_What the exercise asks_:
Answer these questions from the NFS writes thread below.
(a) Which cache is queried for getattrs and lookups?
(b) What is John Hascall's wsize set to?
(c) Which proceedings does the reply recommend for choosing timeo and retrans values?

_Source excerpt_:
----------------

NFS writes, NFS accelerators and biod

Larry McVoy

unread,

Dec 23, 1991, 2:42:20 AM12/23/91

to

jo...@iastate.edu (John Hascall) writes:
> l...@slovax.Eng.Sun.COM (Larry McVoy) writes:
> }Careful here. Getattrs and lookups are relatively cheap, being satisfied
> }out of the server's cache most of the time. Some reads are also cheap,
> }by the same reasoning. Writes, because of their synchronous nature,
> }are very expensive. A system that is doing 8% writes will show quite
> }noticable speedup from an NVRAM addition. Remember - a write can be
> }up to 3 synchronous disk writes.
>
> Ok, a couple more (hopefully not-too-newbie) questions...
>
> On our servers our "readhit" and "readahit" rates are right around
> 99% and 90% respectively (I'm guessing this what you are talking
> about above for read caching? Do the getattrs & lookups come
> out of this too, or is there some other cache for them?)

You must be running a weirdo kernel - I can't find readhit in SunOS or
SVr3.2. I suspect that those vars are for pages/buffers, i.e., data.

However, if you are hitting the data that well then it is probable that
you are also hitting the inode cache as well. The inode cache is what
is queried for the getattrs/lookups.

> I'm also guessing the "3 writes for 1" is an effect of "wsize=..."
> option? Ours is set to 1024, so I assume this is not happening here.

Not at all, a completely different thing. Unix has three writes to do
for one logical write (assuming UFS is the real target file system):

Push the inode to disk so that it reflects the new size, if changed.
Push the indirect block of pointers to disk after allocating.
Push the data to disk.

The first write happens when you are sequentially writing a new file.
Rewrites probably don't bother (they should to save the modtime, but
I'll bet that is "optimized" out).

The second write starts happen for each block past the direct blocks.
The first 9 (12? I can never remember) block pointers are stored in the
inode, the next pointer points to a block of pointers, and so on. As
the file gets large, you're allocating out of that block of pointers;
that allocation needs to get saved to disk.

The third write is obvious (I hope).

> Also, how does one determine what are appropriate values for
> "timeo=" and "retrans="? (Ours are "timeo=20,retrans=16" -- the 20
> strikes me as being much too large!? -- a 1K ping all the way across
> our net is "round-trip (ms) min/avg/max = 11/11/15").

I never play with these but all my file systems are on my local net so
I'm no expert. I'd suggest you read Rick Maleph's (sp?) Usenix paper
in the January '91 Usenix proceedings - he played around w/ this sort of
thing.

> Many thanks,
> John

No sweat.

----------------

_Information provided_:
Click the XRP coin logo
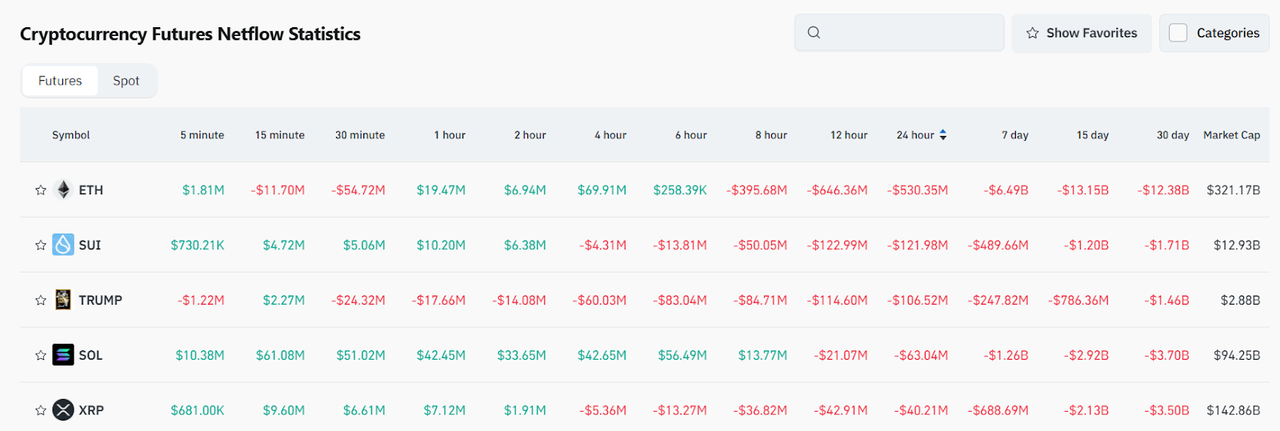1280x431 pixels. tap(63, 410)
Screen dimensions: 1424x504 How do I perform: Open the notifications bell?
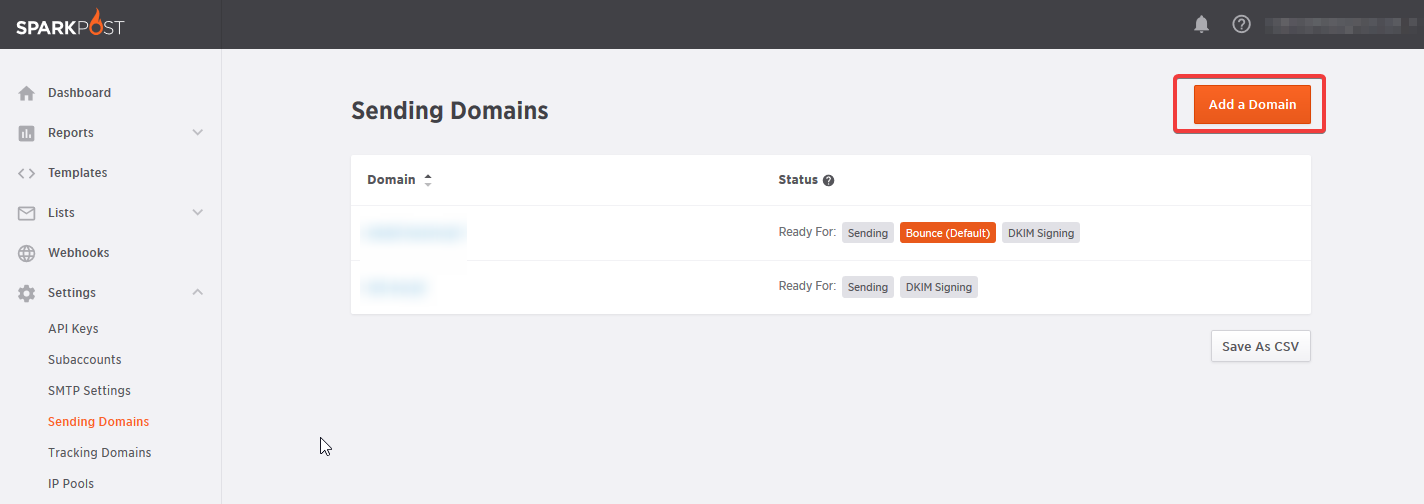1202,24
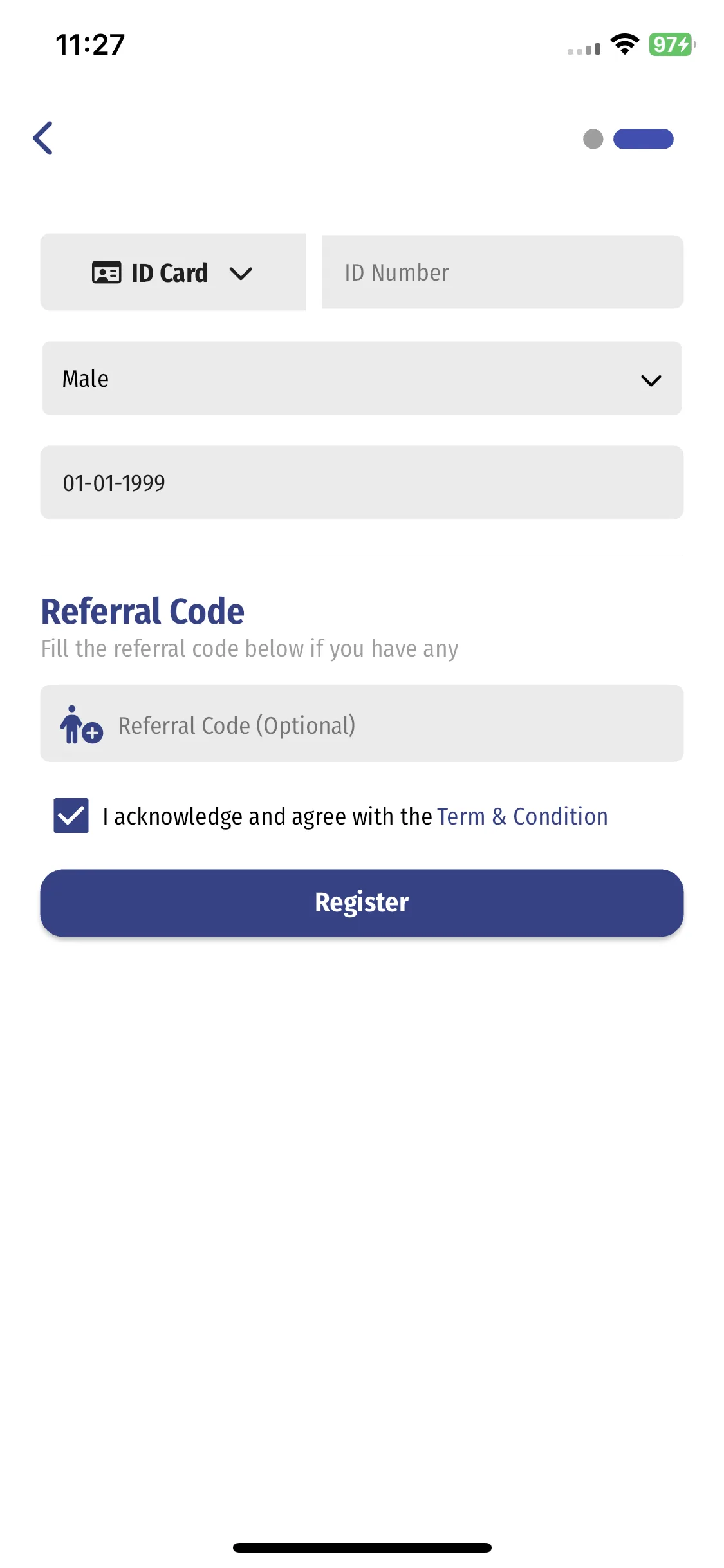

----------------

_Result of the task_:
(a) The inode cache.
(b) 1024.
(c) The January '91 Usenix proceedings.